**Problem to work on**.
Among the entries below, tally the lines that include "agent", and give the number alone.

**Data for the task**.
== == ==

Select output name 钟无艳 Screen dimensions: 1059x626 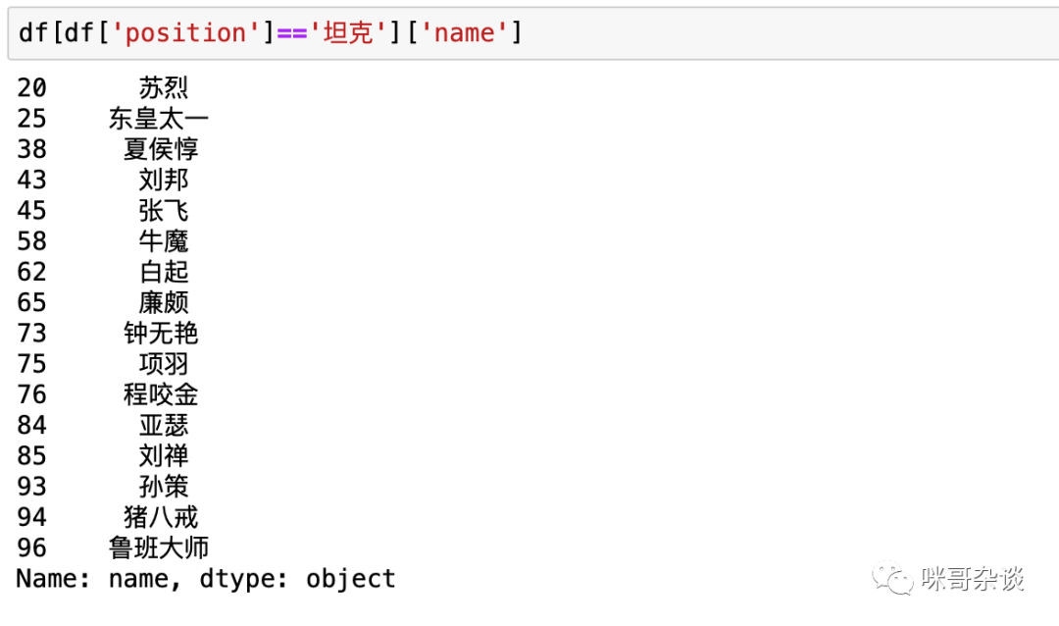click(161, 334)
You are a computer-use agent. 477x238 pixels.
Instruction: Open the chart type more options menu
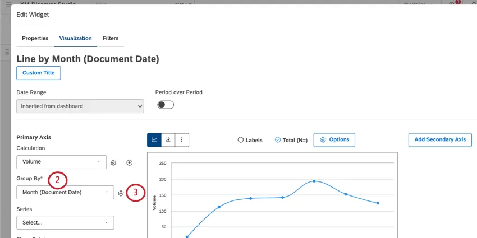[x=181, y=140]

== == ==

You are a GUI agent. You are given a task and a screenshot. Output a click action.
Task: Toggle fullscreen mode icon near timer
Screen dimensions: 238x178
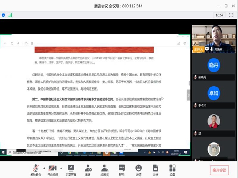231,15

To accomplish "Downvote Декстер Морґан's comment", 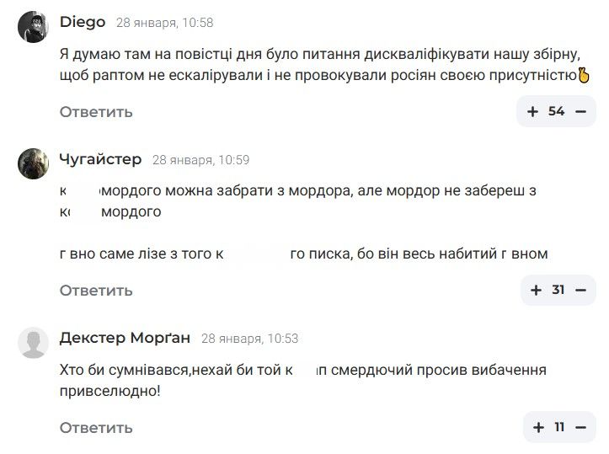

== == ==

**Task result**.
2